Already, the Finnish genome is one of the best studied in the world and has proven to have a relatively high incidence of gene variants implicated in today’s chronic and costly conditions, such as cardiovascular diseases and diabetes.
In a homogenous population, like Finland’s, it is also easier to identify the all-important outliers. Outliers, those individuals who have better disease outcomes than expected, are the gold nuggets of genetic research. “An outlier’s genome can harbor protective alleles and identifying these can open up entirely new drug discovery pathways,” explains Carpén.
Citizens’ trust allowed for enacting progressive biobank legislation in Finland
A quality healthcare delivery system is a prerequisite for population-based genomic research in any country, but what is really crucial is universal, equitable access for the whole population. Outside the Nordics, few countries meet this criterion. “Inequality of access will always introduce bias, which will skew the results of any research,” says Carpén.
What further differentiates Finland is the way its society has evolved. Few countries have successfully balanced freedom and control for the benefit of their citizens. In Finland each resident has a unique social security identifier, and the population register goes back hundreds of years. A long history of participatory democracy has resulted in a high level of transparency in society and institutions trusted by its citizens. This trust has allowed the Finnish parliament to enact the most progressive biobank legislation in the world.
Finland is integrating biobanking into its universal healthcare system
In the past, researchers have taken a project-based approach to patient sample collection and research. “The project approach has had a self-limiting effect on progress in the field,” says Carpén. He continues: “Finland’s population-based biobanks will enable new study paradigms, ones where new research can seamlessly build on earlier research.”
The Helsinki University Hospital and other hospital around Finland are integrating biobanking into everyday healthcare. Each time a citizen comes into contact with the hospital and a blood or tissue sample is taken, he or she is asked to consent to biobank research. This way, Finland’s biobanks covers all segments of the Finnish population. “Samples need to be taken to accredited standards but the additional costs are really negligible. With half a million patient encounters a year in Helsinki, our biobank will build rapidly,” says Carpén.

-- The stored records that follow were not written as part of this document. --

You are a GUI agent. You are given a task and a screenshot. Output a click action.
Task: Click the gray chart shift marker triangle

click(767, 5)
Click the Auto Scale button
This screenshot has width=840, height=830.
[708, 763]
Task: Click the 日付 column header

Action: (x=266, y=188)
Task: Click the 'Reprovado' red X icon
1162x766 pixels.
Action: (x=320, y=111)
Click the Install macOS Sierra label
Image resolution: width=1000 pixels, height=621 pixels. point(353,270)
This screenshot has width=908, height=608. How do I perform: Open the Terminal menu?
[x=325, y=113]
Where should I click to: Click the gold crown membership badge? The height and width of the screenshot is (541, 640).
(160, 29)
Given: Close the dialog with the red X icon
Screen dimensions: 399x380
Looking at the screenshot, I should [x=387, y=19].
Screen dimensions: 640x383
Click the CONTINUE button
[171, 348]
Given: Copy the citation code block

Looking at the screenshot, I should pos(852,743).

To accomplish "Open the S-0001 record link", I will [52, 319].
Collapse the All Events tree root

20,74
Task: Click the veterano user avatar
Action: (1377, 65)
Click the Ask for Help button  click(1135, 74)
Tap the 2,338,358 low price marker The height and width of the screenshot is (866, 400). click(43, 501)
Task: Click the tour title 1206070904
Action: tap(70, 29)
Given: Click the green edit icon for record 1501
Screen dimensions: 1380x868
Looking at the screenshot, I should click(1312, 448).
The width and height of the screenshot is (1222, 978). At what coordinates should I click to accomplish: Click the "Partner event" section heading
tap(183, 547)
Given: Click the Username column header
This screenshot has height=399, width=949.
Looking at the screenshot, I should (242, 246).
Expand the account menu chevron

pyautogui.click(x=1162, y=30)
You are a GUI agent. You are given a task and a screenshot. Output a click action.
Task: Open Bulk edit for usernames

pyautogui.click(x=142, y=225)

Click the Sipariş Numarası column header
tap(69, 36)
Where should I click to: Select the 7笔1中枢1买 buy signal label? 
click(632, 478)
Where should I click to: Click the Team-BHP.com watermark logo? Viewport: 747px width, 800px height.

Seeing biobank participation as the right to be a research patient
The long-term future of any biobanking system will ultimately come down to universal willingness of the population to participate,” Carpén says thoughtfully. “In Finland, we can thank our biobank legislation because at the same time as protecting patient identity it allows for patients to be notified when they might benefit from research into their disease. Furthermore, all new information from any research must be returned to the biobank and patients will be informed when their data has led to progress. This way our legislation has made the patient a beneficiary as well as a participant in biobank research. Early experience is showing that that 98 % of our patients agree to participate in our biobank project. In our society, we believe our citizens will not see the biobank participation as an obligation, rather as a right to become a research patient,” Carpén summarizes.